Parmi les forces qui secouent cette portion du territoire congolais, les Yakutumba et autres groupes maï-maï sont sans doute les plus importants. Issus des communautés Bafuliro, Babemba et Banuyindi, ce sont eux qui menacent les plus directement Minembwe.
Là-bas, côté Banyamulenge, il y a des milices d’autodéfense et les Gumino. Mais cette fois, les Maï-Maï Yakutumba ne les attaquent pas seuls. Ils se sont coalisés avec des rebelles hostiles au régime de Bujumbura, les FNL et les Red Tabara. C’est ensemble, Congolais et Burundais, qu’ils brûlent les villages banyamulenge et volent leurs vaches, au risque de provoquer des conflits sans fin.
En 2013, les Gumino affirmaient avoir bloqué les mouvements du M23 au Sud-Kivu, une rébellion que l’on disait soutenue par Kigali. Six ans plus tard, une partie d’entre eux se sont alliés à un groupe qui se revendique du général rwandais Kayumba Nyamwasa, dissident de Paul Kagame.
Les habitants de Minembwe évoquent aussi la présence des FDLR, les rebelles hutus rwandais, mais il s’agirait plutôt d’un de leurs groupes dissidents, le CNRD, qui serait localisé à 45 km de Minembwe. Rebelles burundais contre rwandais. Les deux pays sont à couteaux tirés et s’accusent l’un l’autre de soutenir leur rébellion respective. Et c’est la communauté Banyamulenge qui semble le plus pâtir de cette guerre par rébellions interposées.
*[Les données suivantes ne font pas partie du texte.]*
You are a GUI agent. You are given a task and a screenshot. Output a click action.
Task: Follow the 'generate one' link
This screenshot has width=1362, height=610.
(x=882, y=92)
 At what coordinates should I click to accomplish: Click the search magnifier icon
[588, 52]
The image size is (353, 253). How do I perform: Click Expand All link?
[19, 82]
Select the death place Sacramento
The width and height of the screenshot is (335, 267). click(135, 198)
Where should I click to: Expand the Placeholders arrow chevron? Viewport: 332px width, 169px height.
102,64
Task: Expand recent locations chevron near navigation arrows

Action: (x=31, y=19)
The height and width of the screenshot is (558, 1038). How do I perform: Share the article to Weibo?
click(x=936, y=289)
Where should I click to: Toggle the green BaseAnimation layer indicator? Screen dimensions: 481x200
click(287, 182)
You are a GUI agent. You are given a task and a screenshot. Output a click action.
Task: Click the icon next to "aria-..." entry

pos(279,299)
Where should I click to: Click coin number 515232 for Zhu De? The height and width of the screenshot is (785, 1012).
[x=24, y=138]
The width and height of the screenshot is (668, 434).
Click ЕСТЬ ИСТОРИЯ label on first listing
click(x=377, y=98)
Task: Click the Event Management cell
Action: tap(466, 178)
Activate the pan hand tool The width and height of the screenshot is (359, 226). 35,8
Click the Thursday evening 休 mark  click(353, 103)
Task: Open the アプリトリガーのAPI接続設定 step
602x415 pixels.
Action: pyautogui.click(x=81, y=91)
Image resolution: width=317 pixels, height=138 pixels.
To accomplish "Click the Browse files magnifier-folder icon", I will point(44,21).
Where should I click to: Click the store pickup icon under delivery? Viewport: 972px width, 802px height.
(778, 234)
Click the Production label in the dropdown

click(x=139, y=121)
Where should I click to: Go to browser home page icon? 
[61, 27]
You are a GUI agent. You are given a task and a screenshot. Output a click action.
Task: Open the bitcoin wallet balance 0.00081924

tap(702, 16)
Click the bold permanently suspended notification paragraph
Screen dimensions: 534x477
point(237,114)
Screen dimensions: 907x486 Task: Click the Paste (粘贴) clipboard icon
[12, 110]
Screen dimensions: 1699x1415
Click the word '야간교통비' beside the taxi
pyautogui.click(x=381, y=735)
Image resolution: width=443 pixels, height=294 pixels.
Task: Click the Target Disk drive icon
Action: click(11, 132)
Ils viennent pour faire peur à la population, pour causer les déplacements, pour que les gens prennent la fuite… (…) Après votre sortie de la maison, ils incendient la maison, tuent les vaches, ils détruisent les récoltes. L’objectif est de vous faire partir du territoire. Nous demandons une enquête internationale…
Projet d’un DDR « communautaire »
L’armée congolaise et la Monusco renforcent leur position à Minembwe. Mais la mission onusienne plaide aussi pour la mise en place d’un programme communautaire de désarmement et de réinsertion pour les combattants du Sud mais aussi du Nord Kivu. Il faut proposer aux jeunes des alternatives pour éviter d’être instrumentalisé, explique le chef du bureau de la Monusco au Sud Kivu, Karna Soro.
Cette nouvelle formule de DDR «communautaire» vient des communautés, des ex-combattants. (…) Cela recouvre essentiellement que l’aspect de prise en charge sera fait ensemble avec les communautés.
L’idée d’un DDR « communautaire » n’est pas neuve, des démarches ont même été entreprises. D’abord, ce projet n’a concerné que les provinces du Nord et du Sud-Kivu. En mai dernier, un arrêté interprovincial a même été signé. Il porte création d’une commission interprovinciale d’appui à la sensibilisation, au désarmement, démobilisation et réinsertion communautaire.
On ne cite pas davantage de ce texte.